Another potential pitfall associated with using discount rates – assumed rates for investment returns – is that could encourage pension fund managers to make riskier, higher-yielding investments, Osorio said.

Manufacturing has been particularly hard hit in Illinois. Taking steps to revive the sector could reward the state handsomely, according to Mark Denzler, vice president and chief operating officer of the Illinois Manufacturer’s Association.

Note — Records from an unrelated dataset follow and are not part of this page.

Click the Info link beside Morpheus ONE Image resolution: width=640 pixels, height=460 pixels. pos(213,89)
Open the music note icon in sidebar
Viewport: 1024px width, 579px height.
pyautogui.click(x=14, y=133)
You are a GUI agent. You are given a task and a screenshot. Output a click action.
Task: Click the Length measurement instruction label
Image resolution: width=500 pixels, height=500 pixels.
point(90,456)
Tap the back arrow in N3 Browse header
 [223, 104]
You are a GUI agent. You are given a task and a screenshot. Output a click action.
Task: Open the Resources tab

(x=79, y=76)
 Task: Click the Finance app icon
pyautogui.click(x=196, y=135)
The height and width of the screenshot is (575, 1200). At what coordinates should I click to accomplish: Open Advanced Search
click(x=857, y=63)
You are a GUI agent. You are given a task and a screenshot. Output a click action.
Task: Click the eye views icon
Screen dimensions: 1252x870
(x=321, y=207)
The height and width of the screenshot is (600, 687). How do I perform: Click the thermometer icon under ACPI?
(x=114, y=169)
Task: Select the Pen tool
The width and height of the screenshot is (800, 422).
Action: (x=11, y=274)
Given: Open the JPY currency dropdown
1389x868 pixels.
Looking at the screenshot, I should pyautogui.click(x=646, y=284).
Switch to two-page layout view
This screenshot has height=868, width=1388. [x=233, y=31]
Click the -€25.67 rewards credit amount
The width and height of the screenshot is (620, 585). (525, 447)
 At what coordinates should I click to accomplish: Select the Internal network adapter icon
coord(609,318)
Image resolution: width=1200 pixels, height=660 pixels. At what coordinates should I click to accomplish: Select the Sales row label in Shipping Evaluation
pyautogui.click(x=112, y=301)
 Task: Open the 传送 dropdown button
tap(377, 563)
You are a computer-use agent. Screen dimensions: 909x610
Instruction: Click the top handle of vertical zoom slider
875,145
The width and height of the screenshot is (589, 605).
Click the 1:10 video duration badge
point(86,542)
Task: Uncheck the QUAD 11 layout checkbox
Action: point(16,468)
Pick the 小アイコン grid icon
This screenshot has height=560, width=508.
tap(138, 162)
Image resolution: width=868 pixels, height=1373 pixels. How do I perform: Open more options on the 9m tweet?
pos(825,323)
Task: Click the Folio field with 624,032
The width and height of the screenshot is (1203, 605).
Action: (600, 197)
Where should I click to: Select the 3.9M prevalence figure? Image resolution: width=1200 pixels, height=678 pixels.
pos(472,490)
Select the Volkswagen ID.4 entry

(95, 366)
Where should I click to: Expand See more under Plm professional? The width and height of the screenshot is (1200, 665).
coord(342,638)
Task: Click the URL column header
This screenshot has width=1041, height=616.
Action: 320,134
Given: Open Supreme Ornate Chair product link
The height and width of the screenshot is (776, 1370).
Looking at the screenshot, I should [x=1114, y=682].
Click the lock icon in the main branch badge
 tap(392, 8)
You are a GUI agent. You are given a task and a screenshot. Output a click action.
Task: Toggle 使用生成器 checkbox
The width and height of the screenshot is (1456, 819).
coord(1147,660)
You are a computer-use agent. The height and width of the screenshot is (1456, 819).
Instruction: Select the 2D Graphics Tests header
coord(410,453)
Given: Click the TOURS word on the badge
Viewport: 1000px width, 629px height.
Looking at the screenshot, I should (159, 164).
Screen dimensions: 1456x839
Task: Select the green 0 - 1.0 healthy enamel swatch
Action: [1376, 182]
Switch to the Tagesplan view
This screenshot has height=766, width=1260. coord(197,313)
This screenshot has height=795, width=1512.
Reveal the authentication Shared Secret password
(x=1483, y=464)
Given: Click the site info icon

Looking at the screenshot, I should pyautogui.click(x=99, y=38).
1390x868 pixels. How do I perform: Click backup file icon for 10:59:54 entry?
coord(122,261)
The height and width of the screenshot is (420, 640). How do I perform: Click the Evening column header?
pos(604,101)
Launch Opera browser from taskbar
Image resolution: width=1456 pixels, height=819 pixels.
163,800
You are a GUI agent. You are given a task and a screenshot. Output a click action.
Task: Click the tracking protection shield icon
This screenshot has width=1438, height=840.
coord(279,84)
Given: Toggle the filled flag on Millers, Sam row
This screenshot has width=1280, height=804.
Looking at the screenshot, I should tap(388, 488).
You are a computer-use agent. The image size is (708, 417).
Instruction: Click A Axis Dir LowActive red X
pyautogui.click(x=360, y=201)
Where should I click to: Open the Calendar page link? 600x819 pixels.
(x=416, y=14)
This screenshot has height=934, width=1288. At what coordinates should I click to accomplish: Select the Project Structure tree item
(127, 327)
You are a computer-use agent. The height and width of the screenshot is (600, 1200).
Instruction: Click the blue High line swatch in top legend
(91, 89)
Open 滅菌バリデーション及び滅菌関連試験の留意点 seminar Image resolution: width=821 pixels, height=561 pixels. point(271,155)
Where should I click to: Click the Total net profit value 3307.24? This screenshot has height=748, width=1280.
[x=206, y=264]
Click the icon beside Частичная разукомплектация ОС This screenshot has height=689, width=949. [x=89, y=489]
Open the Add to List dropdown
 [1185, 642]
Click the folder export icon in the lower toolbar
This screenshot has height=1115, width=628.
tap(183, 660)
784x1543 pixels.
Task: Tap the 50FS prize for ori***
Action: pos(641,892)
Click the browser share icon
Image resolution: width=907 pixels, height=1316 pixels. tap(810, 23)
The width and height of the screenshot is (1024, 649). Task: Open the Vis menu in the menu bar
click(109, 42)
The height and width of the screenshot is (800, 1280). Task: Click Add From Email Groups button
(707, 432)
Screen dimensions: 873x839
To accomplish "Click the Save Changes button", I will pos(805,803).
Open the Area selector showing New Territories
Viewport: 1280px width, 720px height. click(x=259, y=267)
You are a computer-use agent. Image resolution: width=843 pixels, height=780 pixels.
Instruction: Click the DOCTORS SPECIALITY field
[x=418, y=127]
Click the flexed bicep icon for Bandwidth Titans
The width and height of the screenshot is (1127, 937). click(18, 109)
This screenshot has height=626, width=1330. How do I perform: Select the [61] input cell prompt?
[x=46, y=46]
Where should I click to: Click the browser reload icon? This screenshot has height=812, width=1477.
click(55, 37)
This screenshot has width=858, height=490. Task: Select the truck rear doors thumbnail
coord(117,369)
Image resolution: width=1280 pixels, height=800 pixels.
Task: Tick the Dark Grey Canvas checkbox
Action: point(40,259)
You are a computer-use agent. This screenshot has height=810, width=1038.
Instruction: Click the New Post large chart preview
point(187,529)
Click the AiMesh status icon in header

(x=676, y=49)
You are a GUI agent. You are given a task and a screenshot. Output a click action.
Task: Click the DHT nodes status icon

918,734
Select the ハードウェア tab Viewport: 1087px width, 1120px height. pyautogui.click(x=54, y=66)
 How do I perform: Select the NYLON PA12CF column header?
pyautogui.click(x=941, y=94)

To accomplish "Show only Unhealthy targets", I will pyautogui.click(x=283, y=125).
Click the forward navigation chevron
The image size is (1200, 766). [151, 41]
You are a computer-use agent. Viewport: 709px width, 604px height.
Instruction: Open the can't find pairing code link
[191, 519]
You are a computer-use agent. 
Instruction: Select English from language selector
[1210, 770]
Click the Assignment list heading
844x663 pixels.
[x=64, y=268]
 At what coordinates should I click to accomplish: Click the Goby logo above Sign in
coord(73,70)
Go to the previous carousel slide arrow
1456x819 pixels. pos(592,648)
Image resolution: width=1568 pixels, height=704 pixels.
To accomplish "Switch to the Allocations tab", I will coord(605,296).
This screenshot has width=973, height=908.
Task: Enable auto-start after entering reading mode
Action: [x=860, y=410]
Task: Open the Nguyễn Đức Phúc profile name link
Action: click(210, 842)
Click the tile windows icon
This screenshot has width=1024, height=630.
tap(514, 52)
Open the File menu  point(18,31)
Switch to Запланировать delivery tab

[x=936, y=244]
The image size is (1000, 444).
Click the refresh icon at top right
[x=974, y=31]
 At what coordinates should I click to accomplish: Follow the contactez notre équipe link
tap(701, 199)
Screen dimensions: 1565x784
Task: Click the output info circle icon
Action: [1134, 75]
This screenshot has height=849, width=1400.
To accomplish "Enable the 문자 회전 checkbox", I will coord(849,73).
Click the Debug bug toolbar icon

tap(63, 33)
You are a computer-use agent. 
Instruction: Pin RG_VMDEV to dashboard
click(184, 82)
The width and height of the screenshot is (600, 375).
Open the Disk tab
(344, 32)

Taking a bird’s eye view, Illinois has lost more than 309,000 manufacturing jobs since the turn of the century – enough people to populate what would be the second largest city in the state, Denzler said.

“Since that time, more than 150,000 manufacturing jobs have been added in Michigan, more than 90,000 in Indiana, more than 80,000 in Wisconsin and more than 43,000 in Wisconsin," he said. "Illinois actually lost manufacturing jobs, about 15,000 of them.”

That poor comparative performance indicates there’s something more at work in Illinois than issues of the regional, national or international economic competitiveness of manufacturing.

“Manufacturers face the same national and global issues everywhere," Denzler said. "Illinois’ poor performance is very simply a failure of the state General Assembly to create a strong economic climate.”

Manufacturing jobs have been coming back to the U.S. but Illinois isn't taking advantage of it, he noted.

Poor economic conditions and persistent fiscal problems have led Illinois to lead the nation in one respect – migration out of the state.

“Job losses have led to population losses,” Denzler said. “Illinois has led the nation in terms of out-migration for three consecutive years.”

If this continues as it has, the state stands to lose two seats in the U.S. House of Representatives when national election redistricting takes place with the next U.S. census, Denzler noted.

“The state has so many advantages – a central location, excellent transportation options with good infrastructure and access to waterways; a well-educated and experienced workforce, a statewide network of good educational institutions and good water resources, something neighboring states have been having problems with," Denzler said. “Nonetheless, Illinois continues to lag behind the rest of the Midwest and the nation in terms of manufacturing employment growth. Legislators and policy makers need to create a good economic climate that spurs business growth and job creation.”

What can, or should be, done? A host of things.

“We have to establish a supportive climate for manufacturing, commerce and investment that’s stable and predictable,” Denzler said. “We need economic development reforms, including changes to workers’ compensation. We need property tax relief and modernization of the tax system with comprehensive tax reform, and we need a stronger commitment to education and workforce development.”

More specifically, Denzler highlighted the high returns and varied benefits that could be gained in Illinois if state leaders were to pay greater attention, and devote more in the way of resources, to support manufacturing in the state.

“We have all this energy being focused on the fight for a $15 minimum wage for fast food workers. That works out to an annual salary of about $31,000. The average manufacturing job pays an annual salary of around $80,000," he said.